Skip to main content

US v. James Seligh

This page lists current CPB case updates accessible to the public.

Note: Under the "Justice for All Act of 2004," crime victims have certain rights described here.


US v. James Seligh


NHTSA/Odometer Fraud (CLOSED)

United States v. James Seligh, Criminal No. 03-CR-750 (ED PA)

Most Recent Update: 7/21/06(see end of document)

Update: 12/03

The United States Department of Justice and the National Highway Traffic Safety Administration (NHTSA) Office of Odometer Fraud Investigations with assistance from the Wyoming Department of Transportation recently concluded an investigation involving the sale of used motor vehicles with rolled back odometers. The investigation disclosed that numerous vehicles had been subject to odometer tampering.

The Federal odometer law, Title 49, United States Code, sections 32701-32711 (formerly the Motor Vehicle Information and Cost Savings Act, Title 15, United States Code, sections 1981-1991) prohibits disconnecting, resetting, or altering a motor vehicle's odometer with intent to change the number of miles on the odometer. The law requires that a written disclosure of the mileage registered on an odometer be provided by the seller to the purchaser at the time ownership of a vehicle is transferred. If the odometer mileage is incorrect, the Act requires a statement to that effect to be furnished in written form to the buyer.

As a result of the investigation, in November 2003, a federal grand jury sitting in Philadelphia indicted James Seligh on 9 counts of interstate transportation of altered securities and 9 counts of giving false odometer statements. The securities were certificates of title relating to certain motor vehicles which contained false information regarding the mileages of the vehicles. The indictment alleged a plan to purchase used cars with high mileages in Maryland and elsewhere, title them in Wyoming and Maryland, and sell them with misrepresentations as to their true mileages at an auto auction in Pennsylvania.

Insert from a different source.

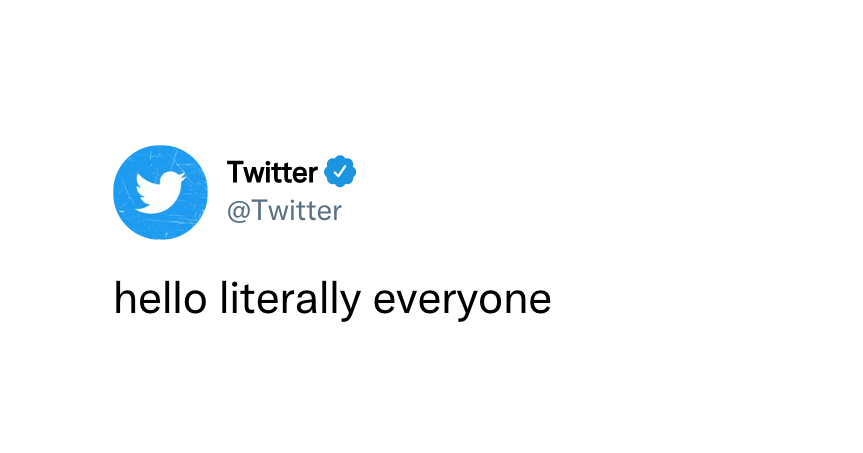The image size is (863, 453).
Task: Open the @Twitter handle link
Action: coord(285,211)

Charges contained in the indictment are simply accusations, and not evidence of guilt. Evidence supporting the charges must be presented to a federal trial jury, whose duty it is to determine guilt or innocence.

A trial is scheduled for January 12, 2004, before the Hon. Mary A. McLaughlin in the United States District Court, United States Courthouse, 601 Market Street, Philadelphia, Pennsylvania. If you believe that you are a victim of odometer fraud, please refer to the following document: Odometer Fraud – Civil Remedies for Victims.

Update: 1/8/04

During a conference call with the Court on January 7, 2004, the trial of this matter was moved back two days. Thus, trial is now scheduled to begin on Wednesday, January 14, 2004. The delay was caused by another trial before the Court which is ongoing. The place of trial remains the same.

Update: 1/27/04

Trial commenced on January 14, 2004, and continued through January 23, 2004. The government presented testimony of 20 witnesses and introduced approximately 200 exhibits. The defense presented the testimony of two witnesses and introduced 2 exhibits. The jury returned a verdict of guilty on all 18 counts. Sentencing is scheduled for April 14, 2004, at 3:00 p.m. before Judge McLaughlin.

Update: 2/04

No change in status.

Update: 4/04

A sentencing hearing was held on April 14, 2004, before Judge McLaughlin. The matter was continued until April 21, 2004, at 11:00 AM to allow the defendant additional time to review the Presentence Investigation Report.

Update: 6/04

On April 21, 2004, U.S. District Judge Mary A. McLaughlin sentenced James Seligh to 51 months in prison in connection with his conviction on January 23, 2004. At sentencing, the Court found that the defendant was responsible for the sale of 70 cars with rolled-back odometers which caused losses to consumers of roughly $280,000. The Court also found that the offenses involved sophisticated means. The Court ordered restitution in the amount of $140,000 to those victims of the defendant's fraud the Probation Office was able to identify.

Update: 11/22/05

On June 29, 2005, the Court denied Mr. Seligh’s motion to vacate/set aside/correct sentence pursuant to 28 U.S.C. § 2255. The Court further denied his request for a certificate of appealability, finding that there was no substantial showing of the denial of a constitutional right.

Update: 7/21/06

There is no more information available at this time.